In our study, we were surprised by the low frequency of FTC (both in the initial diagnosis and in the final consensus). This FTC frequency is in the same range as in the Ukrainian registry series or children (5.3%) (Tronko et al, 1999). These low incidences of FTC among children and adults contrast with those in Western countries (11–15.2%) (Harach and Williams, 1995; Pacini et al, 1997). The frequency of FTC in our study contrasts with that in the Ukrainian registry 1998–2000 (16% for FTC) (Fedorenko et al, 2002), and with that of Hundahl et al (1998). Some of the FTC (68%, Table 6) cases were assigned by the panel to the PTC group or to the intermediate tumour group (atypical and WDT-UMP). Some of these diagnostic difficulties already encountered in Western countries (Franc et al, 1999; Williams, 2000; Hirokawa et al, 2002) can interfere with the determination of the true prevalence of FTC.

Are these lower frequencies of FTC, or rather the higher frequencies of PTC, in the Ukraine and Belarus an outcome of the Chernobyl accident or, as demonstrated recently elsewhere, attributable to a change in histological criteria (Leenhardt et al, 2003; Verkooijen et al, 2003)?

These conflicting conclusions may be due to the insufficient number of cases studied. A larger sample of thyroid carcinomas must be analysed to find out whether the FTC group is under-represented in our series and, if so, to what extent.

There have been serious efforts in contaminated areas to validate the registry data by reviewing the pathology samples. This is not the case in large international epidemiological studies, which have relied on pathology reports with no review of tissue specimens (Hundahl et al, 1998; Holzer et al., 2000; Hundahl et al, 2000).

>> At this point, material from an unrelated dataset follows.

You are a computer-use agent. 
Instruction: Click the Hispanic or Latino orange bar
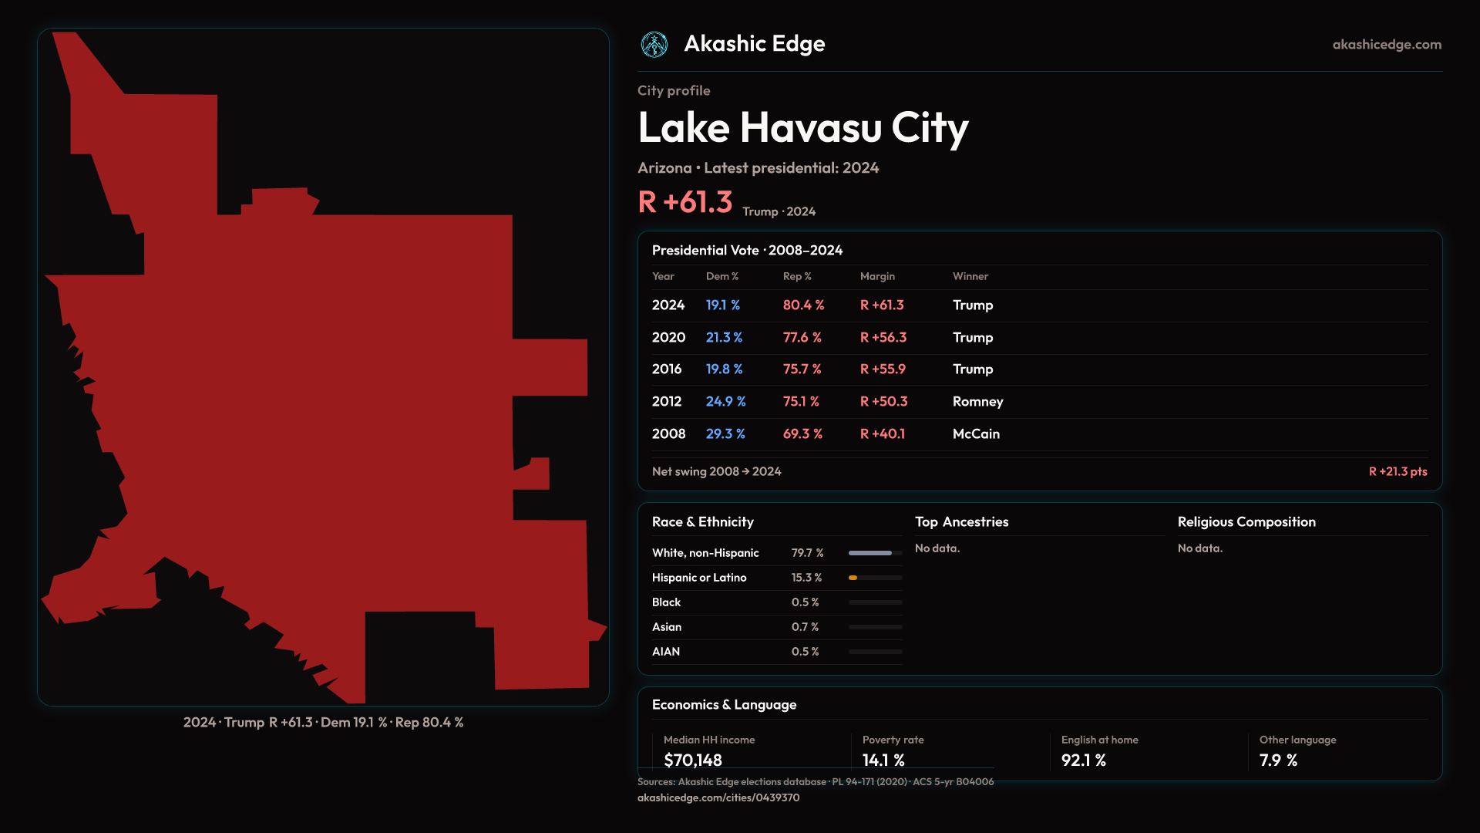pos(853,578)
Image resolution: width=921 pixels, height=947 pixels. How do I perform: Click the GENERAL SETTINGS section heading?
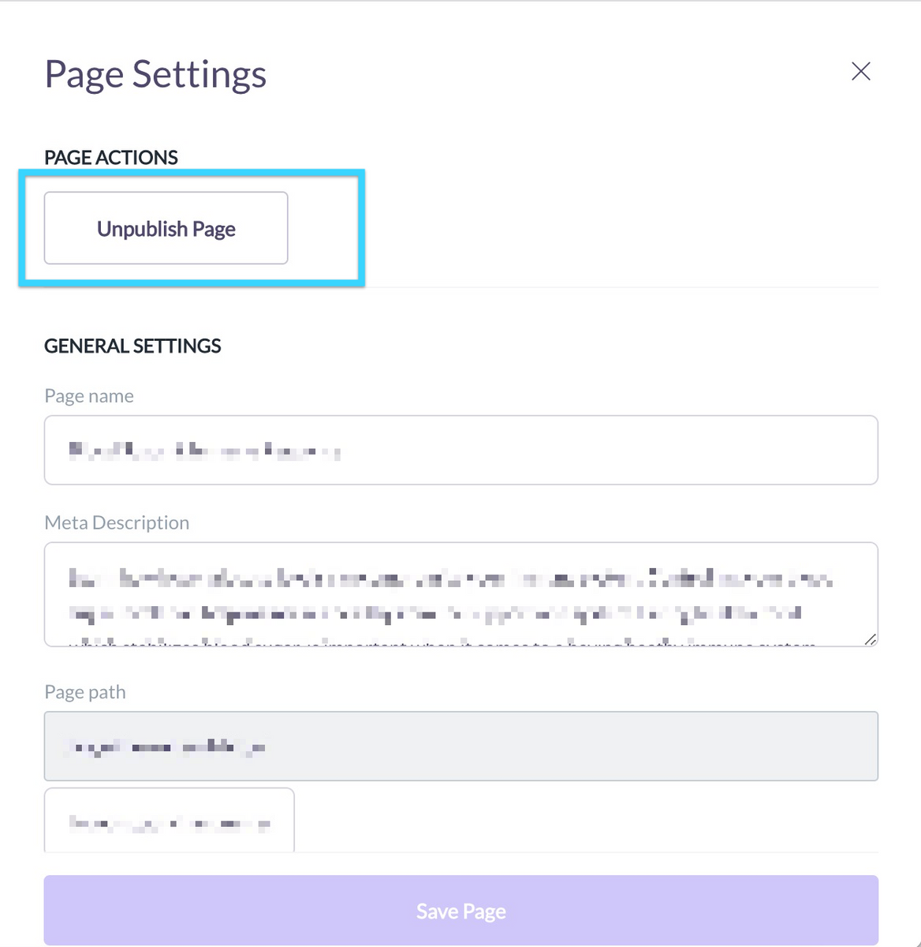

Our study shows that these two registries are as reliable as those in Western countries. It highlights the validity of registries when considering invasive carcinomas, whether they are differentiated or not, but underlines the low reproducibility of diagnoses of encapsulated follicular tumour. Reproducibility studies must be encouraged in order to propose better diagnostic guidelines for diagnosis, and to confirm the validity of data registries when they rely on histological reports. The size of the randomly selected studied sample must be appropriately determined.

The low prevalence of FTC in the adult population studied walls for further exploration.